WHAT TO WORK ON |
Give the records again, every one, exactly.

EXERCISE DATA |
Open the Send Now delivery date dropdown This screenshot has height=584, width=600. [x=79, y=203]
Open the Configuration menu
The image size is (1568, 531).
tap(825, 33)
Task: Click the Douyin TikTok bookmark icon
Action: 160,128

SOLUTION TO THIS EXERCISE |
Open the Send Now delivery date dropdown This screenshot has height=584, width=600. [x=79, y=203]
Open the Configuration menu
The image size is (1568, 531).
tap(825, 33)
Task: Click the Douyin TikTok bookmark icon
Action: 160,128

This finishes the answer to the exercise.